题目：Dynamic Stochastic Approximation for Multi-stage Stochastic Optimization with Applications in Asset Allocation
Guanghui (George) Lan is an Associate Professor and A. Russell Chandler III Career
Professor in the H. Milton Stewart School of Industrial and Systems Engineering at Georgia Institute of Technology since January 2016. Before that he had served as a faculty member in the Department of Industrial and Systems Engineering at the University of Florida from 2009 to 2015, after he earned his Ph.D. degree from Georgia Institute of Technology in August, 2009. He graduated with a master degree in Mechanical Engineering from Shanghai Jiao Tong University. His main research interests lie in optimization and machine learning. His research has been supported by the National Science Foundation, Office of Naval Research and Army Research Office. The academic honors that he received include the INFORMS Computing Society Student Paper Competition First Place (2008), INFORMS George Nicholson Paper Competition Second Place (2008), Mathematical Optimization Society Tucker Prize Finalist (2012), INFORMS Junior Faculty Interest Group (JFIG) Paper Competition First Place (2012) and the National Science Foundation CAREER Award (2013). Dr. Lan serves as the associate editor for a few leading optimization journals including Mathematical Programming, SIAM Journal on Optimization and Computational Optimization and Applications.

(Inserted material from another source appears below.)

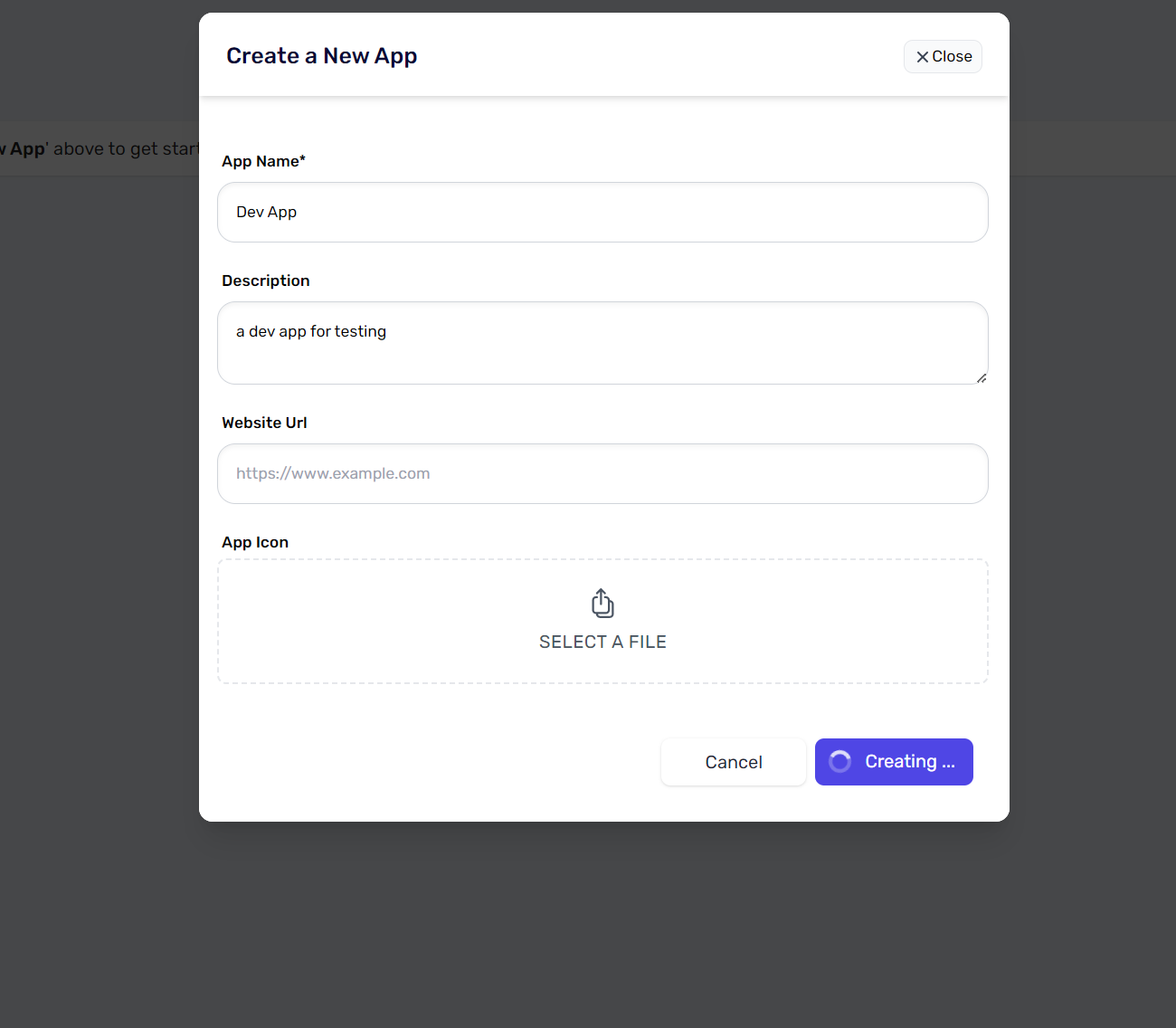This screenshot has height=1028, width=1176.
Task: Click the SELECT A FILE text
Action: click(x=602, y=642)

In this talk, we first review some basic modeling techniques and solution methods for multi-stage stochastic optimization which has wide applications in operations management, such as inventory control and asset allocation. We then present a new stochastic first-order method, namely the dynamic stochastic approximation (DSA) algorithm, for solving these types of stochastic optimization problems. In particular, we show that DSA will be efficient in solving problems with a large number of decision variables, but a relatively small number of stages. We illustrate the advantages of this method over existing ones for solving a classic multi-stage asset allocation problem.